Vitinha joue les copieurs après le PSG-Bayern, la vraie victoire du milieu

Par Thomas Durand··6 min de lecture·Source: Footmercato

Après le 5-4 épique du PSG contre le Bayern en Ligue des Champions, Vitinha s'approprie les gestes de Mbappé en zone mixte. Un symbole de l'équilibre retrouvé dans le jeu parisien.

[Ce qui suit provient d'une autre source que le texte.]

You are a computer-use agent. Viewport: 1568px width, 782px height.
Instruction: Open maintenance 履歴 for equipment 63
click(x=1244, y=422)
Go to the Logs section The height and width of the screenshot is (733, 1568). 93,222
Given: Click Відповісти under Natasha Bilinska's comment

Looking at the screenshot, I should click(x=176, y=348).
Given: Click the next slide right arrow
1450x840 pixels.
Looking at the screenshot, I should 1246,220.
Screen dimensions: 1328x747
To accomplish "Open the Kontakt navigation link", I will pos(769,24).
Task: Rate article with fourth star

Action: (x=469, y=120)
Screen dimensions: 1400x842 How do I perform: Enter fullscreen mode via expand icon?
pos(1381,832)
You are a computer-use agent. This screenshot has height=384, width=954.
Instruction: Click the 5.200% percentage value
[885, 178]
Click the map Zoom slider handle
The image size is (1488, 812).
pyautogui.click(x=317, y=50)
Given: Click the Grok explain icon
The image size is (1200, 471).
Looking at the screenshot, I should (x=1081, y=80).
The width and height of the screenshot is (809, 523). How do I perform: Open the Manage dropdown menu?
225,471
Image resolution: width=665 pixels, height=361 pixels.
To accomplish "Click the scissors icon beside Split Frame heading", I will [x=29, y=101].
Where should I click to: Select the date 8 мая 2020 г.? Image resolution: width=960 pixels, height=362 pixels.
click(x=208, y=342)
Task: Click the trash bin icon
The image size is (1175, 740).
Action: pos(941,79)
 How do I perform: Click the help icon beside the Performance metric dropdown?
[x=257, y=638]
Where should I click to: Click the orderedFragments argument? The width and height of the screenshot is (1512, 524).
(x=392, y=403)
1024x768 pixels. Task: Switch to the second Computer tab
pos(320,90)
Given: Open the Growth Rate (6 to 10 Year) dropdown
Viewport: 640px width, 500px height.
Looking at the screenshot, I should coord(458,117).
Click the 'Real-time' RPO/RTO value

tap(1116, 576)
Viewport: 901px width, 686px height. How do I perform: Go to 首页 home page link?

Vitinha joue les copieurs après le PSG-Bayern, la vraie victoire du milieu

Il y a des instants où le football révèle davantage sur l'état d'esprit d'une équipe qu'une centaine de statistiques de possession. Vitinha sortant de la pelouse du Bayern Munich après cette folie parisienne en demi-finale aller de la Ligue des Champions, reproduisant les mimes de Kylian Mbappé en zone mixte : cet instant-là appartient à cette catégorie. Non pas parce qu'il faut y voir une quelconque hiérarchie bousculée ou une pique lancée à l'absent Français, mais parce qu'il incarne quelque chose de plus subtil et plus intéressant. Le moment où l'on réalise que ce PSG du 5-4 n'existe que par la présence conjointe de ses créateurs.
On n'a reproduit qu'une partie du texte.